Wednesday 16 April 2008

feeding off companies

It's 8.30 am, I am already in the office checking out my emails. I am in early today because at 9 am we have this presentation skills workshop for the office staff, in the company I work for. Another training session! Again! Not that I am against whatsoever, but there are so many that it's becoming ridiculous.

Working has become a very competitive area of our lives. We compete for job places we'll complain about later which take long periods of recruitment processes. We compete with ourselves and other canditates to get this or that job and mantain it and be the best at it. The constant need to be brushing up and refreshing our skills in whatever job we are doing; learning new computer programmes which in theory speed things up has becoming a very energy and time demanding aspect of our daily lives if you really want to keep up with this constantly changing job market. But is this that cost- and time- effective? Does the time and effort we "put in" in this pay and actually improve our performance? Training courses which repeat the same old theories and communication strategies make it telling and retelling and rephrasing what we have been told and repeated a number of times in the past.
In a way, this so-called on-going education is part of this capitalist system we are in and can not scape from of creating jobs places and of companies feeding off other companies and feeding other companies at the same time, keeping the dynamics of economy moving and flowing. Recruitment agencies, training providers, experts in managing whatever area and/or problem you can stumble upon in an office, communication experts, stationary and serigraphers and a long list of jobs which very much depend on one another.

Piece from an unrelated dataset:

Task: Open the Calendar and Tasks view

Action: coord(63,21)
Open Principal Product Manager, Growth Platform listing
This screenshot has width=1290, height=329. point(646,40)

Yes, I am talking about office jobs. I am pretty sure that this also applies to a wide range of jobs from plumbers with new more ecofriendly central heatings and how to instal them and hairdressers and new techniques to dye or cut our hair and shop assistants to learn how to deal with difficult customers to managers and directors to learn how to cope with stress and all the new IT systems, the latest way to negociate and overcome culture clashes when dealing with say, foreing investors, etc.
That applied to teaching is basically down to the so-called teacher development courses to get new ideas, to welcome and embrace the use of technology, to learn from others' experiences, to overcome fears ...nothing new really, but now, lots of money flow with this.
We are all constantly learning how to operate new tools, items of technology from a simple DVD player to the latest more time efficient way of carrying out our tasks at work. It is the world we live in, constant taking in and some cashing in on it too.